The mobile node simulator according to the present invention includes the output section 160. As the output section 160, GUI is preferably used. However, it can be other arbitrary components capable of outputting a simulation result.

FIG. 6 is an example of GUI screen in the case when GUI is used as the output section according to the present invention. The GUI section visualizes a movement of a mobile node and the network, and presents the simulation result in a comprehensible manner. The GUI section is intended to visually help the understanding thereof.

(4.1 Function of GUI)

The GUI of the mobile node simulator according to the present invention operating on Windows (Registered Trademark) employs, for example, DirectX9 for a processing speed and a drawing capability. As shown in FIG. 6, the visualization of the behavior of a person in bird's-eye view is implemented in the GUI. A small circle representing a person and a large circle representing a range extended by electronic wave of a radio terminal carried by the person move on a map image representing a simulation field in accordance with the behavior of the person (FIG. 6). It is possible to represent obstacles (e.g., buildings) which obstruct the transmission of the electronic wave on the map image. Together with the large circles representing the range for the radio transmission, it is possible to check, yet roughly, whether or not the communication between nodes can be performed. The GUI uses the simulation result (e.g., trace file) output from the behavior simulator section 140 and the network simulator section 120 as an input, and can specify an arbitrary bitmap image on the map image using the file. The GUI includes general functions, such as a function of performing an enlargement and reduction (1 cm/pixel to 100 m/pixel), a function of changing a reproduction speed (0 to 256 times as fast as real time) and a function of performing steps.
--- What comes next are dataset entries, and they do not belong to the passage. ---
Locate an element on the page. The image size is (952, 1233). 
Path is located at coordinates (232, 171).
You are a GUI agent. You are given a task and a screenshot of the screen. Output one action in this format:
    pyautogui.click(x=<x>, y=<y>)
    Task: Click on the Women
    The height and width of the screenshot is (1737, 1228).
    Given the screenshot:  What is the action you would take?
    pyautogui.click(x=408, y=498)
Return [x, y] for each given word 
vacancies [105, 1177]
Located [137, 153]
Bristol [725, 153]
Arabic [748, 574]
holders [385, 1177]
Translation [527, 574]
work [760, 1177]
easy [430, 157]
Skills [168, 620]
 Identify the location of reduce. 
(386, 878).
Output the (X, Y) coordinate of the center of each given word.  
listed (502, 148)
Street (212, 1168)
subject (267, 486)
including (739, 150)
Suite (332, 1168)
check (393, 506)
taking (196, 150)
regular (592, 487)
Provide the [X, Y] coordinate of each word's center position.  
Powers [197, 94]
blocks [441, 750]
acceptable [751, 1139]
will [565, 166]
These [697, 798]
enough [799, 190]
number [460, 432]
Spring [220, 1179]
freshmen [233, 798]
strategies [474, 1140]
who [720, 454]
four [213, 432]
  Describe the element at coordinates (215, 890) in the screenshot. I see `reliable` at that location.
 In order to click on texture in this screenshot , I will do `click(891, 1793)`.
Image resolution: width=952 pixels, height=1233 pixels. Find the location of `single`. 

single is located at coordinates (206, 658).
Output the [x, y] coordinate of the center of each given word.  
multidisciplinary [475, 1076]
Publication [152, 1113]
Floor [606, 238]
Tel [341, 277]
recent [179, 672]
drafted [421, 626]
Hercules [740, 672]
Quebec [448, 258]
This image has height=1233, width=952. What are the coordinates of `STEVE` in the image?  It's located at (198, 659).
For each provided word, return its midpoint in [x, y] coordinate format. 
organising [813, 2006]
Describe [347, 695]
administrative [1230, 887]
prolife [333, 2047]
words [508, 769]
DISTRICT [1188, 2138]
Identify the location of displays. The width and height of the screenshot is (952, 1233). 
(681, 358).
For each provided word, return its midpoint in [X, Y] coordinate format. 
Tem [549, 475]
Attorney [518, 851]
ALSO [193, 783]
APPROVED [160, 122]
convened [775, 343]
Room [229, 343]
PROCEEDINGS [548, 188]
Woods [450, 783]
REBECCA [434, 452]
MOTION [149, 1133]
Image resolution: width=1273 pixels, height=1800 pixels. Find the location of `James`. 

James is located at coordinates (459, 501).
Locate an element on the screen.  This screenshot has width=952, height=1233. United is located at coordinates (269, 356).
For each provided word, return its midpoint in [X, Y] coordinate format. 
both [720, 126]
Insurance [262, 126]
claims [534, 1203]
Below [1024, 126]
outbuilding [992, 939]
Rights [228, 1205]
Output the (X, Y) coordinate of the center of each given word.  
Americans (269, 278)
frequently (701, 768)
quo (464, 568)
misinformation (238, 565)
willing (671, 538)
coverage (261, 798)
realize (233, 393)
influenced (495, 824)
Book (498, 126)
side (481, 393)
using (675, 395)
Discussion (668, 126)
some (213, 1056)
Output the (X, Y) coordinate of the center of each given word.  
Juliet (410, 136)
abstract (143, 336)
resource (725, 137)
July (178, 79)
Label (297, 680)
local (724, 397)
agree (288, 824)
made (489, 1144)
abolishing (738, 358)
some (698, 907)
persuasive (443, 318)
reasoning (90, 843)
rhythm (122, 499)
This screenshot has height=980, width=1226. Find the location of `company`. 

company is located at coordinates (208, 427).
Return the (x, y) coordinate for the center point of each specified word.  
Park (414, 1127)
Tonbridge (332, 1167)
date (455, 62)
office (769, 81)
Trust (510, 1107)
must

The GUI can implement the function of color-coding the circles representing the people such that differences between the states of the nodes can be recognized at a glance. For example, focusing on specific information being broadcast at the network application 180, when a color-coding is performed to check whether or not that information has been transmitted, it is possible to visually comprehend the state of the information being transmitted. Further, when people who have changed their behavior due to the transmission of the information are color-coded, then it is possible to see how the transmission of the information affects the behavior of the people. Moreover, the mobile node simulation according to the present invention can be targeted for a large-sized simulation at a level of thousands or ten thousands of nodes in the future. Abstraction of the representation on the GUI can make the relatively high number of nodes easily recognized and comprehended even if the nodes are simultaneously displayed on the GUI. In addition to these, it is possible by the GUI to assist an input from a user, for example, an input of map information and scenario and an input of an initial disposition of a node.

As described above, the present invention is exemplified by the use of its preferred embodiment(s). However, the present invention should not be interpreted solely based on the present embodiment(s). It is understood that the scope of the present invention should be interpreted solely based on the claims. It is also understood that those skilled in the art can implement equivalent scope of technology, based on the description of the present invention and common knowledge from the description of the detailed preferred embodiment(s) of the present invention. Furthermore, it is understood that any patent, any patent application and any references cited in the present specification should be incorporated by reference in the present specification in the same manner as the contents are specifically described therein.

(5 Exemplary Implementation of the Mobile Node Simulator 100, MobiREAL)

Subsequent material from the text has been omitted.